What is required → Pictures stay out of the copy. Transcribe exactly the lines from the line with "You are a computer-use" through the final line of the records.

[[ Recorded data, beginning ]]

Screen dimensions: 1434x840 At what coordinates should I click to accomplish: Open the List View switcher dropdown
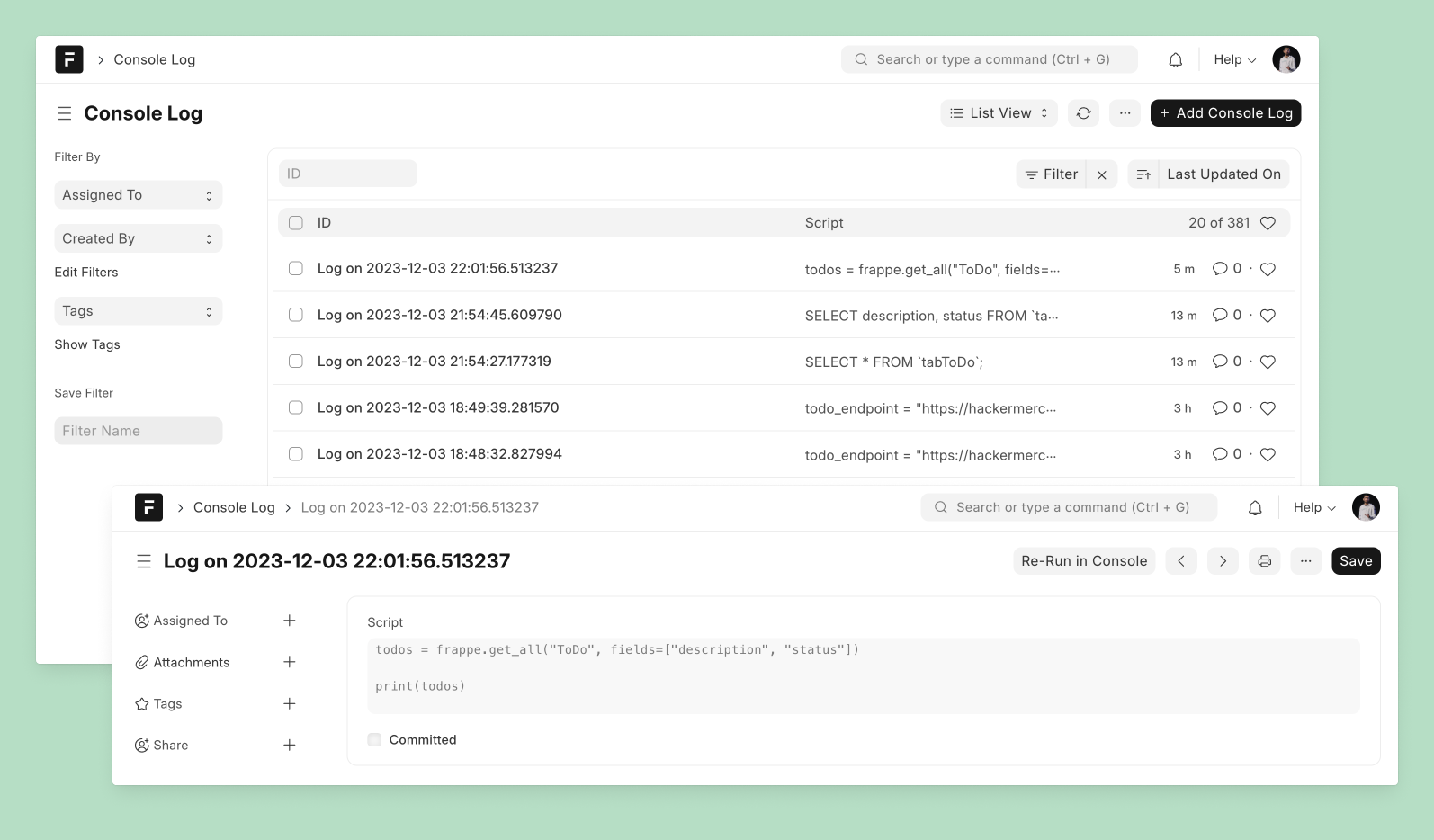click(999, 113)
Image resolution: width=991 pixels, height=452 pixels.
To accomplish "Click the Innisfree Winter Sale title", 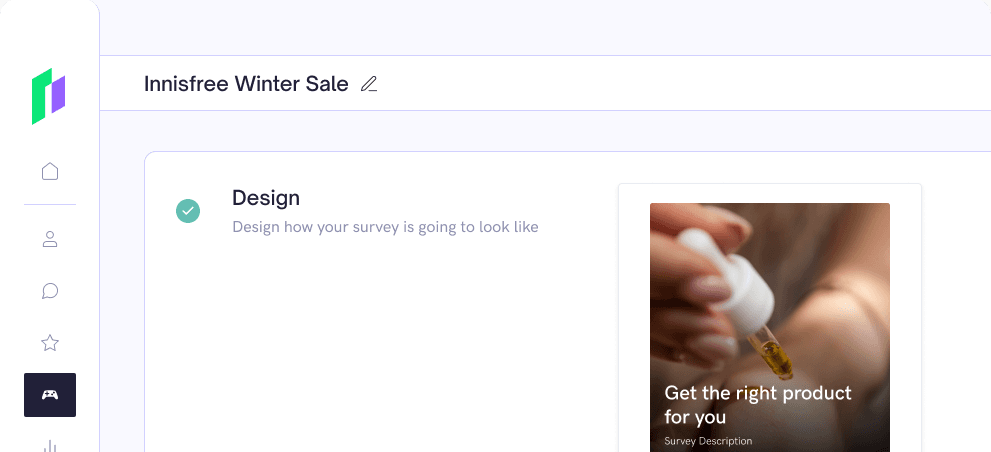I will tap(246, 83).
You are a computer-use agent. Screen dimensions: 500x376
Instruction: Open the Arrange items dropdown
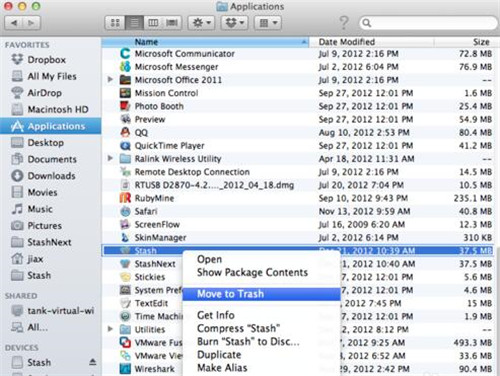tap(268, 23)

[[ Recorded data, end ]]

Exercise result →
You are a computer-use agent. Screen dimensions: 500x376
Instruction: Open the Arrange items dropdown
tap(268, 23)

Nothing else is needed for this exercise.